Task brief – Only the line with "775x706 pixels." and the lines after it, through the end of the material, belong in the answer; repeat them exactly.

Exercise materials –
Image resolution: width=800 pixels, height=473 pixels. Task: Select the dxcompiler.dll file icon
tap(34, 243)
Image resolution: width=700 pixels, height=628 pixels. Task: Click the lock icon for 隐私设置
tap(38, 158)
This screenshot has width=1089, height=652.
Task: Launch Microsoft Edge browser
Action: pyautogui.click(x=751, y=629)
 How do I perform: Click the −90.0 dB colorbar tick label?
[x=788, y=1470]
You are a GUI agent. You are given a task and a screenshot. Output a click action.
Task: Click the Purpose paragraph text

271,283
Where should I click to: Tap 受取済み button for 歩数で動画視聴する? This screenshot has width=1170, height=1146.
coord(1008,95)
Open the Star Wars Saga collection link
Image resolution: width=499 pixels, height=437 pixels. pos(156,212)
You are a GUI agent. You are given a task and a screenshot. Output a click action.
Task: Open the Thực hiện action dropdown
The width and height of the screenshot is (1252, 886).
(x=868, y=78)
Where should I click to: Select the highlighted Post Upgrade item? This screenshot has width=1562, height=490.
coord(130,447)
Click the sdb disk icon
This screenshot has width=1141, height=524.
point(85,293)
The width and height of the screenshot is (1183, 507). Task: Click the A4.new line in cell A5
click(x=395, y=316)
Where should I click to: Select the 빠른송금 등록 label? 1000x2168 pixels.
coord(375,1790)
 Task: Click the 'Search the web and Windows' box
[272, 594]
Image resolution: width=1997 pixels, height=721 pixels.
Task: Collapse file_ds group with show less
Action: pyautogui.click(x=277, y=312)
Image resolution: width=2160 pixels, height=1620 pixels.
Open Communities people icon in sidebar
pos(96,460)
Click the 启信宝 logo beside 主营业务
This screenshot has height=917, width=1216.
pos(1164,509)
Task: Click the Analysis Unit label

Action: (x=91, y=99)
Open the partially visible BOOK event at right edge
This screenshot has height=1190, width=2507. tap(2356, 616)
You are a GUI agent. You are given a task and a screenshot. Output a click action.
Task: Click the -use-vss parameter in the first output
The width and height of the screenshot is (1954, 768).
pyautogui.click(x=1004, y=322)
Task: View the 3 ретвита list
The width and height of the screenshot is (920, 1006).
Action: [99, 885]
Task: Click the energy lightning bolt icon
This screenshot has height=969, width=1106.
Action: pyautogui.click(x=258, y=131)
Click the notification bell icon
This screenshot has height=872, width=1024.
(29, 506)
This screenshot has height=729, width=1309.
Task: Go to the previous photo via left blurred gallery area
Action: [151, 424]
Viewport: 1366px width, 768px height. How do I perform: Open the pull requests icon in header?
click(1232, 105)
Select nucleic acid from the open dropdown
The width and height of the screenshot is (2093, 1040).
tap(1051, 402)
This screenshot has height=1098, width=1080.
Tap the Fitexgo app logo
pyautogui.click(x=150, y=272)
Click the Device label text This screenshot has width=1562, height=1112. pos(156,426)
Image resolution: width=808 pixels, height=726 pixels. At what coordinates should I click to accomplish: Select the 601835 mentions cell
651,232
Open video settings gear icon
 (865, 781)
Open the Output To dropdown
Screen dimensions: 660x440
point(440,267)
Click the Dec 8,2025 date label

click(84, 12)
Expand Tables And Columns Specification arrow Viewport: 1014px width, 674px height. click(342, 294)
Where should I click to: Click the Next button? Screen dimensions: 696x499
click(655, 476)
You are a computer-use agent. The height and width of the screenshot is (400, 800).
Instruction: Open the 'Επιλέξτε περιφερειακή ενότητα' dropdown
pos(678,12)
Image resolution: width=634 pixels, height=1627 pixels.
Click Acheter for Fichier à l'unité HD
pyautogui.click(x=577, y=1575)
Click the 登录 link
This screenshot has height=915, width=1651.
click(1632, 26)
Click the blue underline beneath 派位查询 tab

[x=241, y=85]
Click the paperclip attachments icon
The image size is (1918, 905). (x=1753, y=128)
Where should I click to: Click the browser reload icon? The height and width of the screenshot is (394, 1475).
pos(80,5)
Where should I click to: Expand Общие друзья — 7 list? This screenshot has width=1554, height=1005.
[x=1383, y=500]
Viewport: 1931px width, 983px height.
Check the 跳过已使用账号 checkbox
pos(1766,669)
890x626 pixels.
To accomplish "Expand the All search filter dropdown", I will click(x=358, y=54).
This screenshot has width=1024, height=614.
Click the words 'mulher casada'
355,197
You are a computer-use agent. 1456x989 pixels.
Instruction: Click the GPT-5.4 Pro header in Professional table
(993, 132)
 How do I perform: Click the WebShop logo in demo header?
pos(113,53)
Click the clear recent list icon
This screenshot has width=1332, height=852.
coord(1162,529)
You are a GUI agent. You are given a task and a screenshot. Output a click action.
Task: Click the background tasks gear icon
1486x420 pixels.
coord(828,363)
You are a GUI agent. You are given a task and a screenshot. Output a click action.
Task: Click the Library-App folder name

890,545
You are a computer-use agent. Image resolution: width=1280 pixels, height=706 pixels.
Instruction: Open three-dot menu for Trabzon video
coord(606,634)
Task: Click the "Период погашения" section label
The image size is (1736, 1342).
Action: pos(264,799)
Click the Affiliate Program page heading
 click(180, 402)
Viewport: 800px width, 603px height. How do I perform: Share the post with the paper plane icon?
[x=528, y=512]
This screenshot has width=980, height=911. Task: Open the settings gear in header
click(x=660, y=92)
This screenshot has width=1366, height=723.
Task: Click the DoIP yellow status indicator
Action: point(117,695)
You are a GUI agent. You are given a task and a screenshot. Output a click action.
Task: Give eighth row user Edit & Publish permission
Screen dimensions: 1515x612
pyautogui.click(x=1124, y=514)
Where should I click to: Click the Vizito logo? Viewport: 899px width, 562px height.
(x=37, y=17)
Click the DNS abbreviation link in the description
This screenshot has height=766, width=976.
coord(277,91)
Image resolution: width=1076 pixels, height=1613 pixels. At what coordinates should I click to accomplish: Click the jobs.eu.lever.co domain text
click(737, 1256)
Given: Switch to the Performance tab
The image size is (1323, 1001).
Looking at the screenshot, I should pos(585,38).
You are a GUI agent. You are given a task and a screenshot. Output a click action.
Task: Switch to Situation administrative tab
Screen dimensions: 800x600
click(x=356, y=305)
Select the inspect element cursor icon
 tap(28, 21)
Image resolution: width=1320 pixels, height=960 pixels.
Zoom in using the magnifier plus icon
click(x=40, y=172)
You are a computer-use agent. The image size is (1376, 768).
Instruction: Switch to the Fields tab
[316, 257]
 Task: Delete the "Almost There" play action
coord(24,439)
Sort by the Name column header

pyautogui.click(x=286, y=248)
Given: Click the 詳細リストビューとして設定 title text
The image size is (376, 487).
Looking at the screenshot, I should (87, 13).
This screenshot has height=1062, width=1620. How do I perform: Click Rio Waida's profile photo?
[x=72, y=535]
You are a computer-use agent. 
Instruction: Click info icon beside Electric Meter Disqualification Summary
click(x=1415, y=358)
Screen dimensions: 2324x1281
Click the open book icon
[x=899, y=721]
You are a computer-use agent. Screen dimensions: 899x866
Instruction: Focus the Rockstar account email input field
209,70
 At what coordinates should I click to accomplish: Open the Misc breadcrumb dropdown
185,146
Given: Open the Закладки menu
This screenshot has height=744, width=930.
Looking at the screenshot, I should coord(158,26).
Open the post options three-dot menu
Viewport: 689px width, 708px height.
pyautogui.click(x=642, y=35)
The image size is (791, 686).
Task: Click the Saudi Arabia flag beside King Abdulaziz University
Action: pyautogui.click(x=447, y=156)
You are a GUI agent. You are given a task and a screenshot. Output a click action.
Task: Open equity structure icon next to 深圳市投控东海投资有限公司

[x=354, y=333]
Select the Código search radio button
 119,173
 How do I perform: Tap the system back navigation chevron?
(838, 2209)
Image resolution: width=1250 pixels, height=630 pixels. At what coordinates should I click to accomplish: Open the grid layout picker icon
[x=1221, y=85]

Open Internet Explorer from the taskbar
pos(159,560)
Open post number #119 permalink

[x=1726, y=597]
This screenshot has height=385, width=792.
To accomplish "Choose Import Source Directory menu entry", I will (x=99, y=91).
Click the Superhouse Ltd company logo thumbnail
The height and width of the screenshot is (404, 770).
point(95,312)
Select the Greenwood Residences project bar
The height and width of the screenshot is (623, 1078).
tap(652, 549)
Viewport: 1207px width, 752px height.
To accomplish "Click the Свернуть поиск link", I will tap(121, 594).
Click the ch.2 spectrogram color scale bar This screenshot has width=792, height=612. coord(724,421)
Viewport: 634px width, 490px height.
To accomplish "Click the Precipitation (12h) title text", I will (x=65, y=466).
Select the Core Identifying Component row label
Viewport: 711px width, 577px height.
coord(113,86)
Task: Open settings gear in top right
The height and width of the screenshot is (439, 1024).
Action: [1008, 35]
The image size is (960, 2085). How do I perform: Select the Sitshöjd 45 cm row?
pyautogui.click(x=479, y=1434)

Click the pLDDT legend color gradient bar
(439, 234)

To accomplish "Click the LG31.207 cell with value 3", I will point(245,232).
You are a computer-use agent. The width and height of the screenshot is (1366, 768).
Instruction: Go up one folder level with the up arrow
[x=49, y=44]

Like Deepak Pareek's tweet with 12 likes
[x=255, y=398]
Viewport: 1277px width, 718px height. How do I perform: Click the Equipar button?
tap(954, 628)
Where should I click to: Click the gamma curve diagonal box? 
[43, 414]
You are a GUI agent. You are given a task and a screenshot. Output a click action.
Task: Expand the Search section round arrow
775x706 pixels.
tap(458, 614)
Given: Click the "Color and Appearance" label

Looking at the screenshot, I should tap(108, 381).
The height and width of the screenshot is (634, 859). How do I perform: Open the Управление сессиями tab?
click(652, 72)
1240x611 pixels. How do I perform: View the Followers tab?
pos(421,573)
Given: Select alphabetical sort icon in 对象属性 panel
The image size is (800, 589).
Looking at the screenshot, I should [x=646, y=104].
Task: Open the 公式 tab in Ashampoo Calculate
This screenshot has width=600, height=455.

Completed exercise –
775x706 pixels.
tap(458, 614)
Given: Click the "Color and Appearance" label

Looking at the screenshot, I should tap(108, 381).
The height and width of the screenshot is (634, 859). How do I perform: Open the Управление сессиями tab?
click(652, 72)
1240x611 pixels. How do I perform: View the Followers tab?
pos(421,573)
Given: Select alphabetical sort icon in 对象属性 panel
The image size is (800, 589).
Looking at the screenshot, I should [x=646, y=104].
Task: Open the 公式 tab in Ashampoo Calculate
This screenshot has width=600, height=455.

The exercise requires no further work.